Meu coração, antes tão vulnerável, agora estava envolto em gelo. Chega de lágrimas. Chega de desespero. Apenas uma fúria ardente e justa. A promessa de investigação da Corporação Olsen parecia uma tábua de salvação. Um vislumbre de esperança na escuridão sufocante.

Observei as postagens triunfantes da Kennedy. Seu sorriso presunçoso. Sua fachada cuidadosamente construída. E não senti nada. Nenhum ciúme. Nenhuma dor. Apenas um distanciamento frio e calculista. Eu não era mais Aubrey, a esposa amorosa. Eu era Aubrey, o fantasma. Esperando para atacar.

Meus papéis de divórcio foram protocolados. Discretamente. Um ato silencioso de desafio. Cadu, ainda inconsciente da profundidade do meu conhecimento, ainda acreditava que me controlava. Ele achava que eu era apenas uma mulher amarga, presa em sua teia. Sua arrogância seria sua ruína.

Uma tarde, eu estava terminando de fazer as malas. Minha pequena mala de mão estava perto da porta. Pronta para o meu voo. Pronta para a minha fuga.

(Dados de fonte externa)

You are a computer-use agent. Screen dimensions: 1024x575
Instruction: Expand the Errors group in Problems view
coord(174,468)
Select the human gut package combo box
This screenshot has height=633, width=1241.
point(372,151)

A porta da frente se abriu. Cadu entrou. Seu rosto estava pálido. Seus olhos, geralmente tão confiantes, agora continham um lampejo de incerteza. Ele me viu. Minha mala pronta. A emoção crua no meu rosto.

Ele parou abruptamente. Seu olhar caiu para a pilha de documentos legais que eu havia deixado acidentalmente na minha mesa de cabeceira. Os papéis do divórcio. A carta da Corporação Olsen. Os resultados do DNA. Tudo claramente visível.

Seus olhos se arregalaram em choque. "Aubrey?" ele sussurrou. Sua voz quase inaudível. "O que é tudo isso?"

Ele deu um passo mais perto. Seu olhar se alternando entre os papéis e meu rosto. Um horror crescente se espalhando por suas feições. Ele viu os hematomas no meu braço. A marca desbotada na minha têmpora da clínica. Sua memória, talvez, piscou para o procedimento forçado. O que ele chamou de "esclarecimento".

"O que você fez?" ele murmurou. Sua voz cheia de um tremor que eu nunca tinha ouvido antes. Não medo. Outra coisa. Algo próximo a... arrependimento.

Nesse momento, Kennedy invadiu o quarto. Seu rosto corado de excitação. "Querido! A família Olsen acabou de ligar! Minha adoção está finalizada! Sou oficialmente uma Olsen! Você acredita, Cadu? Nós conseguimos!" Ela viu os papéis. Viu o rosto do Cadu. Viu o meu. E uma terrível e crescente percepção se espalhou por seu rosto.